_PROBLEM DETAILS_: From the rows below, keep only the lines that contain the string "agent", treating uppercase and lowercase as different.

___ THE INPUT

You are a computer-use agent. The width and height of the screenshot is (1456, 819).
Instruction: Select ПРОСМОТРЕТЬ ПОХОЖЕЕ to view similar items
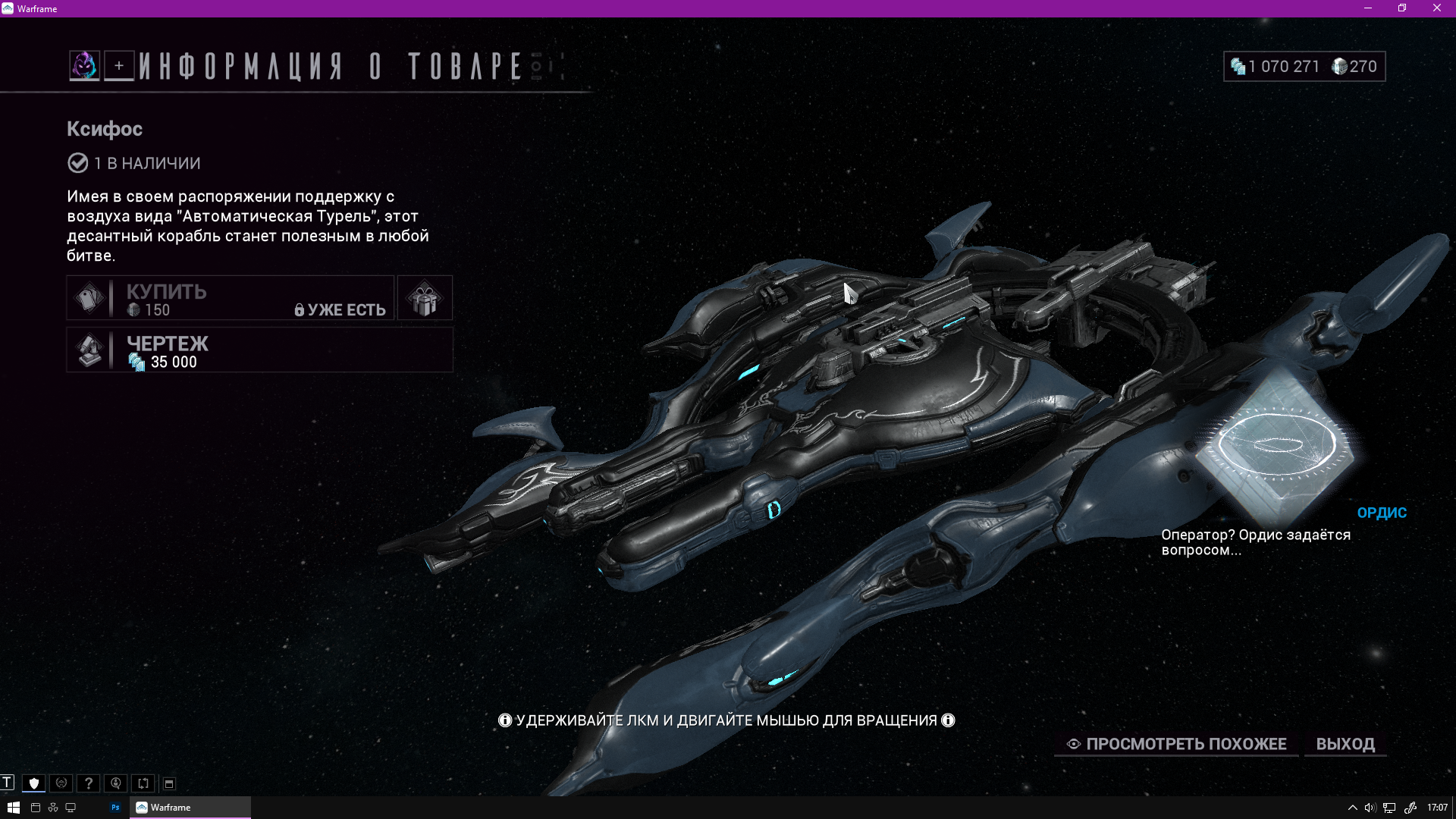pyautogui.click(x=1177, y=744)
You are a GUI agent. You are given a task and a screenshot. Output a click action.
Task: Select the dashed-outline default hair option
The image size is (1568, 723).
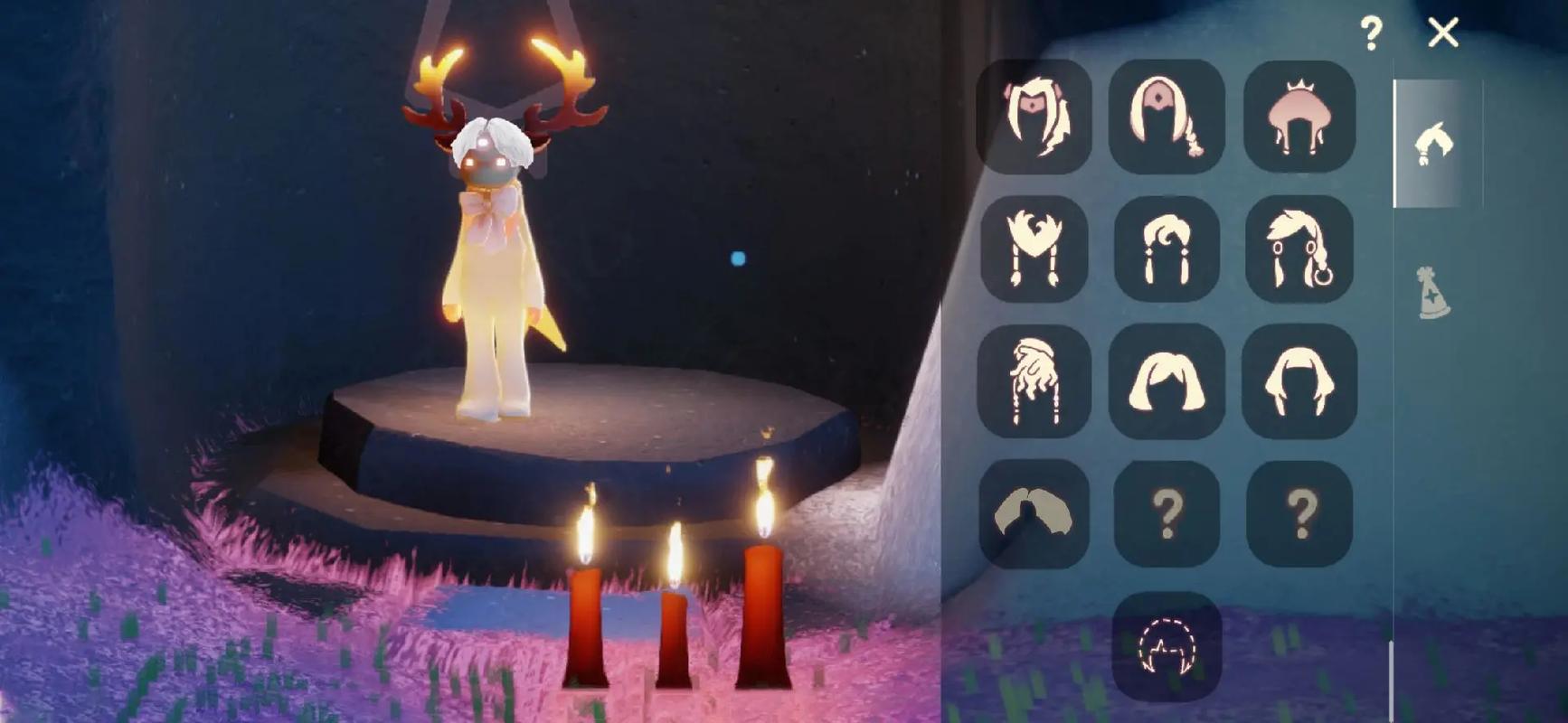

______

_FINAL RESULT_:
You are a computer-use agent. The width and height of the screenshot is (1456, 819).
You are a GUI agent. You are given a task and a screenshot. Output a click action.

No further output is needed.